Related: Gelato vs Ice Cream vs Sorbet – What’s the Difference?

Prosecco vs Champagne: Some Similarities

Is prosecco the same as Champagne? No, as the list above tells us, they’re not, but the two do have some similarities amongst the differences.

Both Are Sparkling Wines

The most significant similarity between Prosecco and Champagne is that they are both varieties of sparkling wine. Sparkling wines are fizzy or bubbly due to the carbon dioxide.

Both Can Come As White and Rosé

Until recently, Champagne could be produced in both white and rosé varieties, while Prosecco was only available as a white sparkling wine. However, in 2020, a Prosecco rosé category was finally approved. Although the decision hasn’t been widely supported by many historic Prosecco wineries that produce DOCG Prosecco (the superior stuff), we expect to see Prosecco rosé soar in popularity over time.

Both Wine Regions Are UNESCO World Heritage Sites

The Champagne region and the Prosecco Hills are UNESCO World Heritage Sites due to their historical significance and natural beauty. For wine lovers, a visit to the rolling vineyards and the charming wineries of both areas is a must.

Did you know Italy’s Prosecco wine region is only 1hr from Venice? Find out more about the Prosecco Region and check out our Prosecco Wine Tours here.

What About Other Sparkling Wines?

While Prosecco and Champagne are perhaps the most widely known varieties of sparkling wine, they are by no means the only ones available. Some other sparkling wines from around the world include:

  • Cava from Spain
  • Crémant from France
  • Asti from the Piedmont region of Italy
  • Trentodoc from the Trentino region of Italy
  • Californian Sparkling Wine
  • English Sparkling Wine

Champagne or Prosecco – Will your guests spot the difference?

Whether you’re hosting a fancy dinner party where you want to impress or you’re bulk buying for a special occasion like a wedding, you might be wondering whether you can ‘get away’ with serving Prosecco compared to its more luxury-branded sister, Champagne. The answer is, from taste alone, your average wine drinker will not be able to tell whether they are drinking Prosecco or Champagne. Of course, the wine bottle may give things away but keep in mind that many Champagne brands beyond those from the big Champagne houses are not that readily identifiable either.

Most of all, Prosecco has its own luxury side and it competes very well with many Champagnes.

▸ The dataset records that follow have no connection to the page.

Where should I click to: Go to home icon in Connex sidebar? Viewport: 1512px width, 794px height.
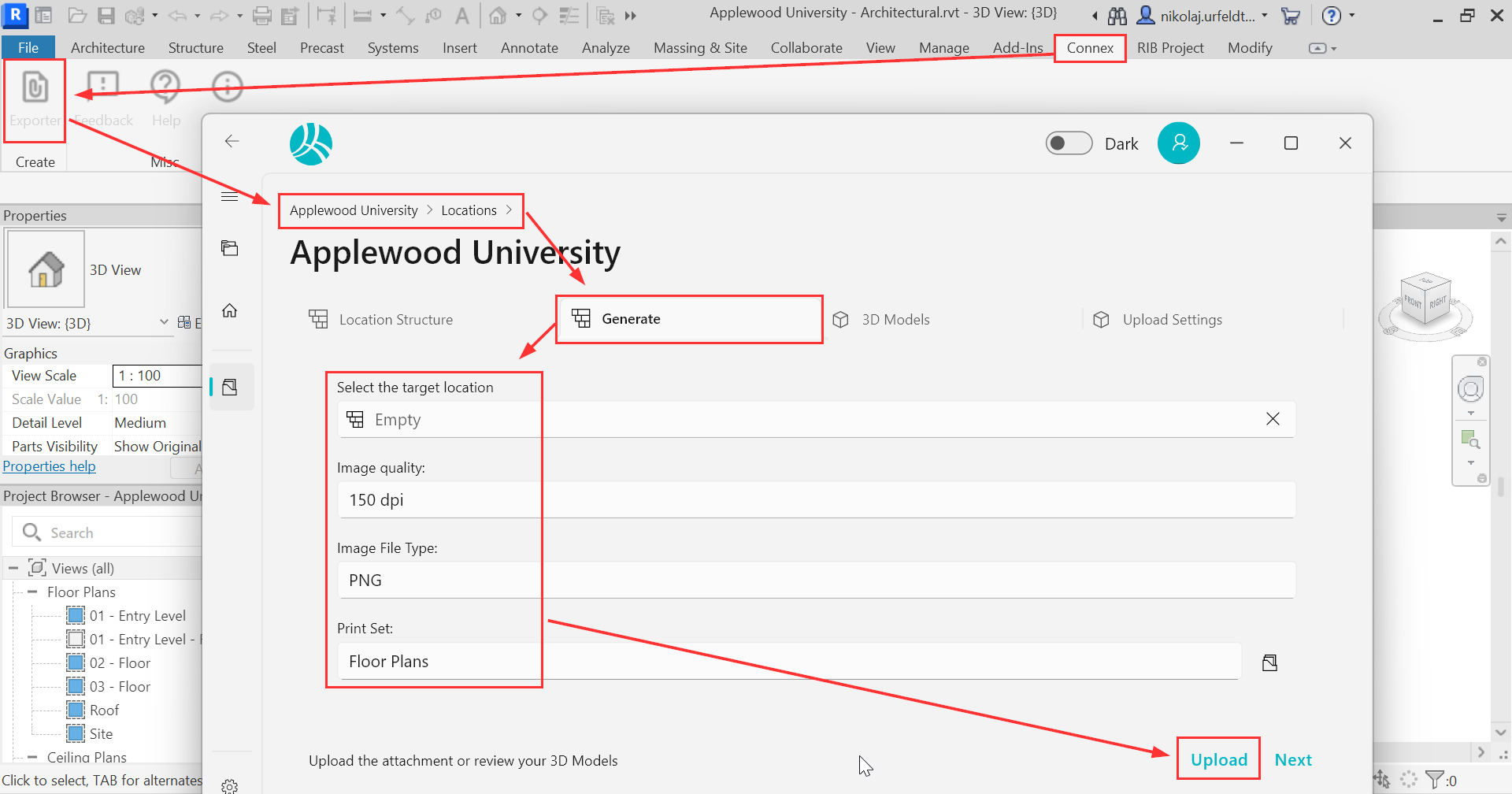pos(230,310)
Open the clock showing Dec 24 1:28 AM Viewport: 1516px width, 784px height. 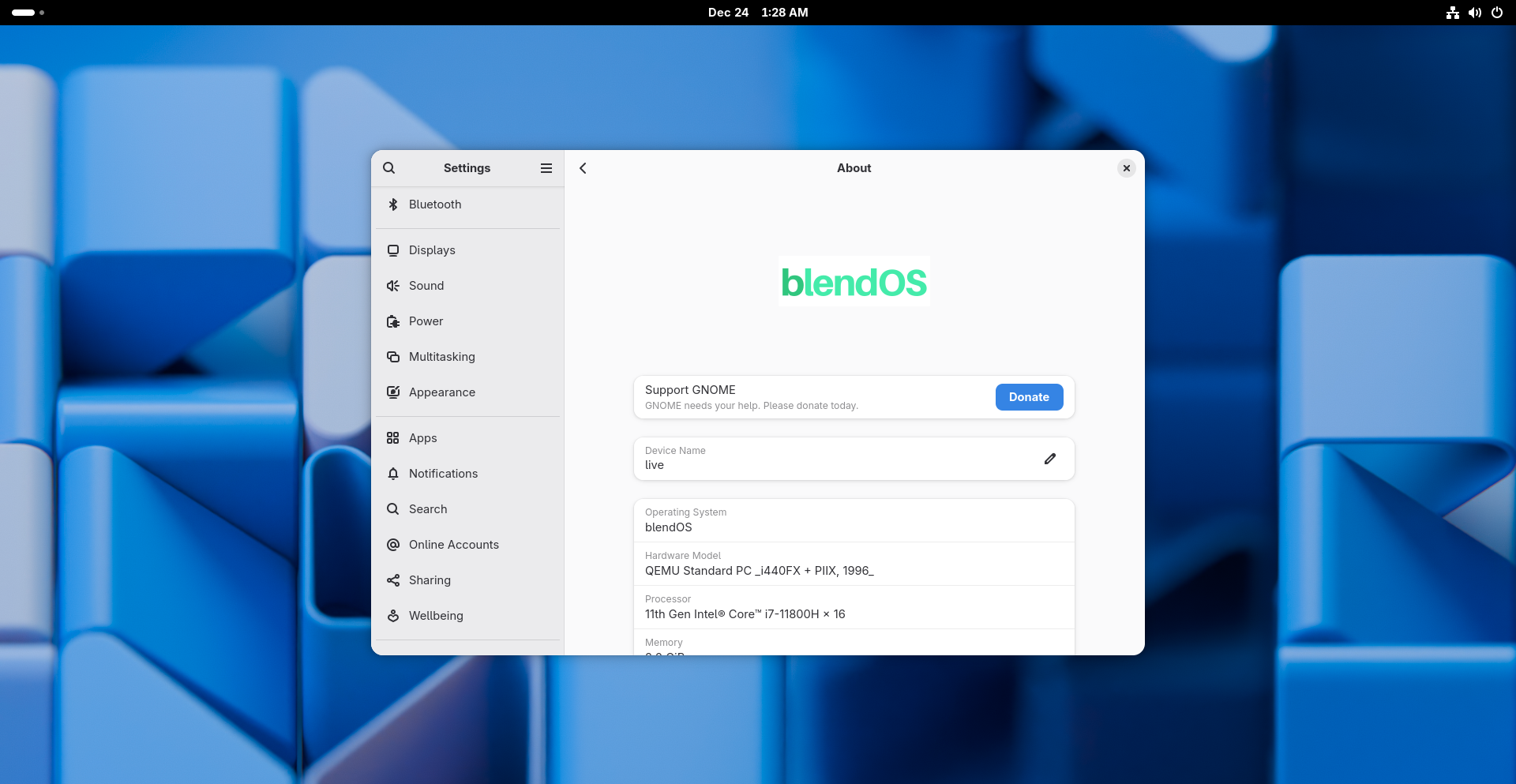pos(757,13)
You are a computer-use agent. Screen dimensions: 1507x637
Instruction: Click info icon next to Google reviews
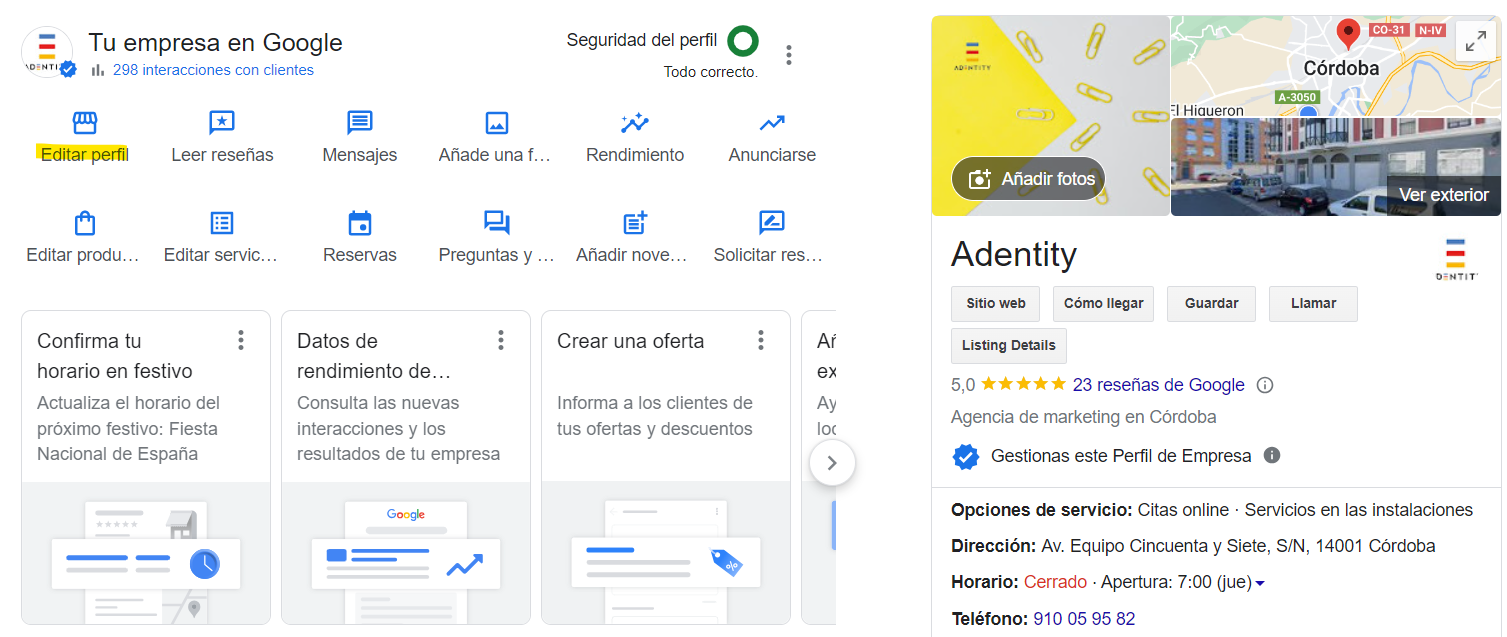point(1265,385)

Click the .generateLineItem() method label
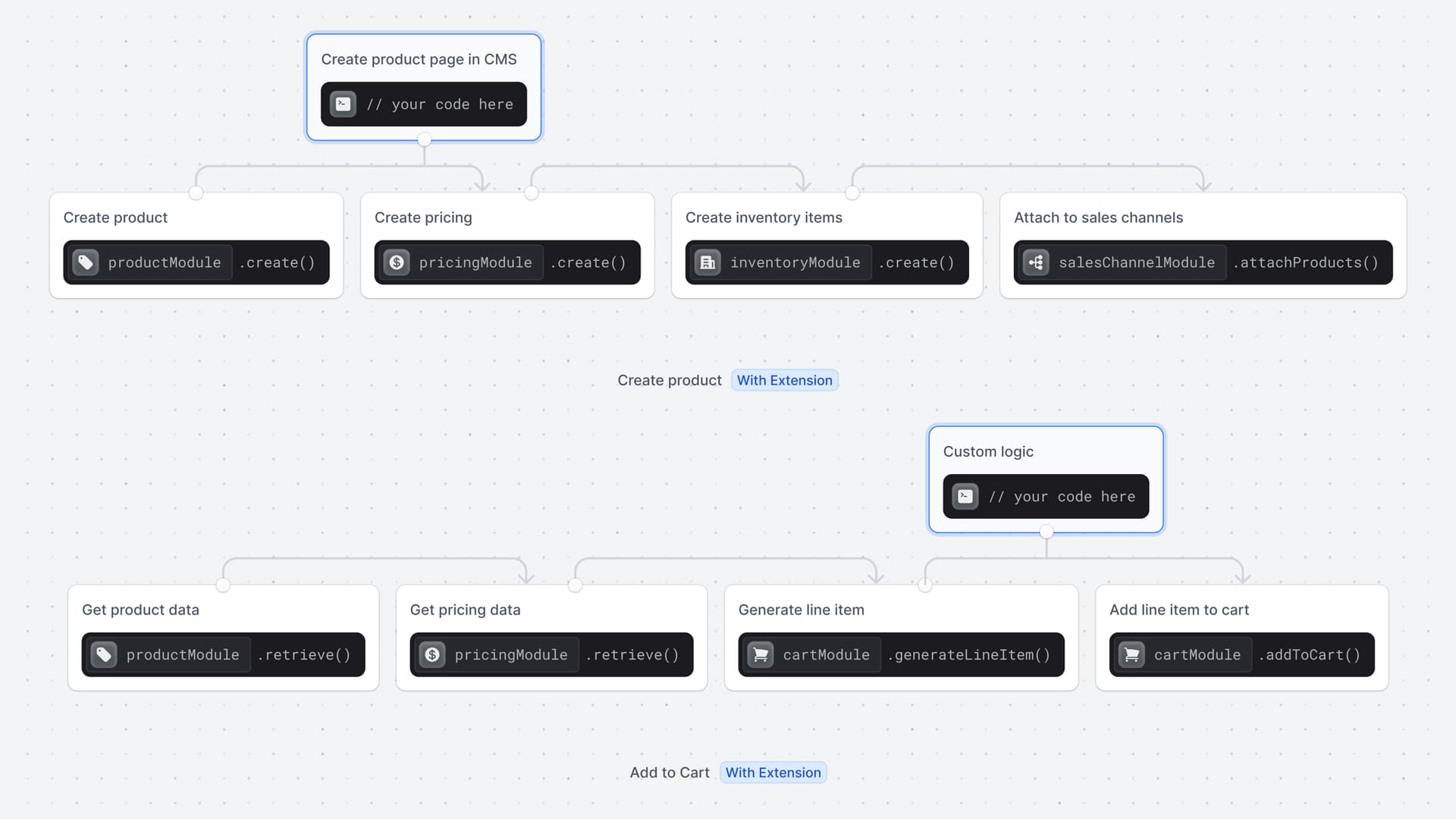click(968, 654)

I’d personally rather sip a good quality Prosecco than a poor quality Champagne, just for the sake of a word on a label. (Personally, I find I end up with less of a hangover too). If you’re choosing for an event, try doing a bling wine tasting at home and see if you can spot the difference – I suspect not (sometimes even I find it hard). Most of all, always choose the wine you like to drink, since you’re the one hosting and paying for it – your party, your wine choice. If anybody even hints at turning up their nose, whisper, “It’s from Italy, Dhaarling,” and make a mental note to uninvite them from your next party.

So which is the best sparkling wine? Well, that’s entirely up to you. Everyone has different preferences. You’ll have to taste a few to find out which one is for you.